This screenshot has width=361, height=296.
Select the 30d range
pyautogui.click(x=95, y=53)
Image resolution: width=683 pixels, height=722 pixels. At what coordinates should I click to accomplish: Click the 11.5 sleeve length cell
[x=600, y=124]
::::::::
Work request
Write the listing out again in full, exactly as it stands above.

Your solution
This screenshot has width=361, height=296.
Select the 30d range
pyautogui.click(x=95, y=53)
Image resolution: width=683 pixels, height=722 pixels. At what coordinates should I click to accomplish: Click the 11.5 sleeve length cell
[x=600, y=124]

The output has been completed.